# Trek XO-1 2011 Model



## mightymouse_toon (Aug 9, 2010)

Anybody got any ideas when this will be released (uk) as it looks fantastic?

It seems to be available in Russia but no where else (its a bit to far to travel to for one):
http://translate.google.co.uk/trans...=/search?q=trek+xo-1+2011&start=20&hl=en&sa=N


----------



## MarvinK (Feb 12, 2002)

That does look great... I was pretty disappointed that the Gary Fisher Erwin CX bike wasn't Apex. The Presidio looks great, but I'm looking for my teenager--and they aren't getting a $2000 bike. The Fisher models don't run smaller than a 50, but it looks like the X0 will go smaller.

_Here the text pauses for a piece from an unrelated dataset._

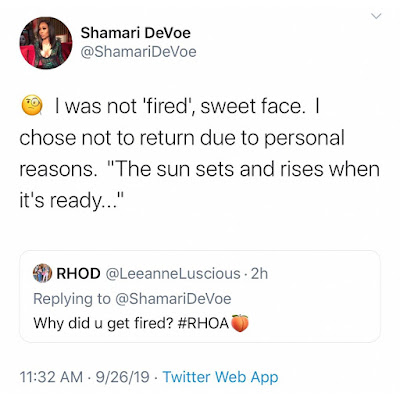Visit the @ShamariDeVoe handle under the name
This screenshot has width=400, height=400.
[x=138, y=52]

In any case, we should know all details about all 2011 Trek bikes by the end of the week.


----------



## TheRealKTrain (Nov 10, 2009)

Just released today it appears. Why did the price go up with Apex? $1809 is steep.


----------



## MarvinK (Feb 12, 2002)

I think most Trek dealers will sell for something like $1699... Trek lists high MSRP on their website--but I agree. More expensive than I was expecting. Certainly makes the Bikes Direct bikes seem that much more appealing... I mean, you can do this bike plus a nice paint job to mask the origin for substantially less... and get better parts:
http://www.bikesdirect.com/products/motobecane/fantom_cross_pro_rival.htm

I do think the Trek frame is higher quality with better tech... I don't like Bikes Direct, but the price difference is pretty startling.


----------



## TheRealKTrain (Nov 10, 2009)

Agreed. BD is hard to beat. Kinesis frames arent too shabby, especially for that price.


----------